RDBMS performance issues
Although RDBMSs are very effective at reducing the repetition of data, their data access procedures can sometimes be a crippling overhead. Very large tables of data can take hours to process, particularly if a query includes joins to tables with many complicated sub-queries. It is often necessary to run reports overnight in order to avoid user complaints over their slowness to complete.
This problem is the main reason that RDBMSs are less popular in the field of marketing. RDBMSs are great for traditional business activities, such as accounting, but since marketing got into the technique of gathering and analyzing big data, other data storage and manipulation systems have been given greater prominence.
The successful rival to RDBMS in the processing of big data is a category of database systems that is called NoSQL. In order to keep your RDBMS running at acceptable speeds, the DBA has to perform a number of optimization tasks. These include clearing out gaps and reallocating the memory used by the system to eradicate gaps created by deleted data and making the RDBMS occupy a contiguous area of storage and memory.
The haphazard creation of a database and poorly-monitored alterations and extensions can also impair RDBMS performance, so periodic reviews of the objects in a database in a “spring clean” can help to optimize the speeds at which data can be inserted and retrieved. Similarly, scripts and programs that perform complex actions on data as it is retrieved can often be improved to enable them to return data faster. Fortunately, there are tools available to assist with the database optimization tasks.
Database performance tools
One problem with delivering speedy results from a database is that there are many different services involved in getting data to the users. There is no point having a speedy database if the network is slow. Therefore, system administrators need to ensure that the path of delivery is optimized as well as the database.
The SolarWinds Database Performance Analyzer is able to check on the performance of your database, including data delivery channels. The tool is able to test your hardware, your RDBMS, code, and database object efficiency.
The tool is able to optimize SQL Server, Oracle, MySQL, DB2, SAP ASE, and Cloud RDBMSs. The performance analyzer is able to check on the statuses of the server that supports the database and check on response times at regular interval, producing performance graphs in the dashboard. Those metrics also let you see summaries of all of the activities being performed on the database at any moment. The monitor doesn’t capture any data being processed, so it doesn’t break confidentiality.
When migrating new code and objects from the dev database, through sandbox on to the live system, you can trial the impact of these changes through the Database Analyzer.
This analyzer has a machine learning module that establishes a baseline of normal performance, raising alerts when activities deviate, and raising the likelihood of strain on the system. The tool works both with live data and historical performance metrics to give you a timeline of database performance.

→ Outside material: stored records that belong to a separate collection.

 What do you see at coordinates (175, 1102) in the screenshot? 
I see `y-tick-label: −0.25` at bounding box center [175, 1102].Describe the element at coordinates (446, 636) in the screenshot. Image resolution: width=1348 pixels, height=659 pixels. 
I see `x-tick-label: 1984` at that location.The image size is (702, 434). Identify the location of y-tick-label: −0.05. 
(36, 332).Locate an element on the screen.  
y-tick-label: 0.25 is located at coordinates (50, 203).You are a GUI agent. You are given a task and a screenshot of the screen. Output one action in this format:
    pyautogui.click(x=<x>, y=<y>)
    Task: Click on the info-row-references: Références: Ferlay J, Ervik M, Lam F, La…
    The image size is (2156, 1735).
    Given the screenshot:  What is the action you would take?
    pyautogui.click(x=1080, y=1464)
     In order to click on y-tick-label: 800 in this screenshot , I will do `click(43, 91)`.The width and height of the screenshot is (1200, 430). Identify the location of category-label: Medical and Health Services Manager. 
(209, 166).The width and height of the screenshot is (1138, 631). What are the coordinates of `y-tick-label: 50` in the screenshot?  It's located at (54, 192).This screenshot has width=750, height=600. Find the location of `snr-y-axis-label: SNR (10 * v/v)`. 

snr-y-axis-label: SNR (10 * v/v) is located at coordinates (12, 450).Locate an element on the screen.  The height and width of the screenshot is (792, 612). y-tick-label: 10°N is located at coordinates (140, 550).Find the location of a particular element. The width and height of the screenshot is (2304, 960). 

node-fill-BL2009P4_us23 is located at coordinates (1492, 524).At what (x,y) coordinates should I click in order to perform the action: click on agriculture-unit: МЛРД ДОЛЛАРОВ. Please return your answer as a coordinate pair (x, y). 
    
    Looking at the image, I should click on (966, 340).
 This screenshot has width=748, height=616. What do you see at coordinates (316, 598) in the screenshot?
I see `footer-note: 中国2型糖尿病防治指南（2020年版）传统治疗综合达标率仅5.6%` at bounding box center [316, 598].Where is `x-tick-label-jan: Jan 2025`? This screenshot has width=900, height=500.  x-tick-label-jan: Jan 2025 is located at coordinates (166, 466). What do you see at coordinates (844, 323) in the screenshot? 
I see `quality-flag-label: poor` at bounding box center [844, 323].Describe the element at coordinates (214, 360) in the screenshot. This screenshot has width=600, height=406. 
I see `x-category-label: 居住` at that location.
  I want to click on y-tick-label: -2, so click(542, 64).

This is a paid tool, but you can get it on a 14-day free trial.
Managing an RDBMS
Remember, when you run an RDBMS, there are many performance factors to take into account to ensure satisfactory operations. Access controls are also important and you need to limit the number of people who get the admin password. Interfaces enable you to control the amount of access regular users get to the database. However, they also introduce an extra potential point of failure.
Keep track of performance issues and try to head off disaster with a database monitor and analyzer. An automated tool to monitor your network and improve transfer speeds will also help you to keep data delivery at acceptable speeds.